I'm trying to improve my knowledge of statistics and develop my intuition for solving statistical problems. While doing so I've worked on the following exercise:

There are 20 players in a checkers tournament. How many pairings of players could there be, if the colour of the player - red or black - matters?

I've solved this problem in two ways and arrived at the same result. The result is quite large, which leaves me to ask - is my intuition correct, or an I making a common mistake?

Approach 1: There must be 10 red players in this tournament, each player can only play one game at a time and each one could sit at any chess set. Therefore, I must choose 10 players from 20 without replacement: $\frac{20!}{10!}$. The 10 remaining players must all be black and we don't need to account for these because, in selecting who is red and who sits where, we have accounted for all possible pairings between red and black players. Therefore there are 670,442,572,800 possible match-ups.

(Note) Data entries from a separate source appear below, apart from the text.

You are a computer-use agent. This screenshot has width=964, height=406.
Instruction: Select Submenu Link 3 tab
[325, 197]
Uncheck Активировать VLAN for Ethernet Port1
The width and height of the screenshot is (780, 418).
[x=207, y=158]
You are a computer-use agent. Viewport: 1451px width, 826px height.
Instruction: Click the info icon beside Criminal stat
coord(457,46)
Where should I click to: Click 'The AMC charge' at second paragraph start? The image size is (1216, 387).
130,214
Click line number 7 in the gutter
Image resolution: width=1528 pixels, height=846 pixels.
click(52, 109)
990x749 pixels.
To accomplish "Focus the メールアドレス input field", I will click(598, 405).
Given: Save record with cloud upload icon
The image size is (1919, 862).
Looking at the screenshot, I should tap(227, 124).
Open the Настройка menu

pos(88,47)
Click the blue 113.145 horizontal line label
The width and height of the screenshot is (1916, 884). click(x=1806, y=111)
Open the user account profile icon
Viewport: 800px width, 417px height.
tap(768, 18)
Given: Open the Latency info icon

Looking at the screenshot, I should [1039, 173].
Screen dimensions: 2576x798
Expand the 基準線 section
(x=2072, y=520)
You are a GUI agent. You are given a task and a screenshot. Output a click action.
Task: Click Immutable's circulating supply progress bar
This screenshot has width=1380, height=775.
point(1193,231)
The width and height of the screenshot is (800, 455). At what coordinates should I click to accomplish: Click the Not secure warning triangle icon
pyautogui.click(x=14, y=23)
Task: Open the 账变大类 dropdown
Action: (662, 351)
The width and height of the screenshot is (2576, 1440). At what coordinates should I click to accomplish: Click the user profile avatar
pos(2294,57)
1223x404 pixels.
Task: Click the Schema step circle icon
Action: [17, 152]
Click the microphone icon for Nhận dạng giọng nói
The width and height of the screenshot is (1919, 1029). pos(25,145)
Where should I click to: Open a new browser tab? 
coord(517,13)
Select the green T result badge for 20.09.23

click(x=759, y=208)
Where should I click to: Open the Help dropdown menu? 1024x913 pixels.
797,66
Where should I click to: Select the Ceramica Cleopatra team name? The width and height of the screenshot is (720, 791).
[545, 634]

Approach 2: Any 10 of the 20 people must be red, There are ${20}\choose{10}$ subsets of the players with size 10, which is representative of all of the subsets of the players that could have chosen to be red. All of the 10 remaining players must choose who to play, and two black players can't choose the same red player to play. So, there are $10!$ possible ways that the black players could choose red players. Applying the multiplication rule we arrive at 670,442,572,800 possible match-ups.

The key difference between these solutions is where I introduce the notion of ordering. Is the answer I've arrived at correct and is the reasoning I've applied to solve this problem sound?

• PS: this isn't a homework question; I'm working on this solely to improve my understanding of mathematics. Mar 13, 2016 at 7:13
• The expression $\frac{20!}{10!}$ and the equivalent $\binom{20}{10}10!$ are right. Mar 13, 2016 at 7:21

Approach 3: We let the players choose the seat they want to sit in. They can do it in $20!$ ways. Now, we can apply a color, say red to the players that sit at the left, and black to the ones on the right. We need not consider the opposite coloring as we've already considered all the possible permutations. So, the number of such pairs remains unchanged. Now, as the tables are identical, we need to divide the count by $10!$ because the same pairing can would occur in $10!$ cases. So, this gives me $\frac{20!}{10!}= 670,442,572,800$. It's the same as you got. So, I think you were right.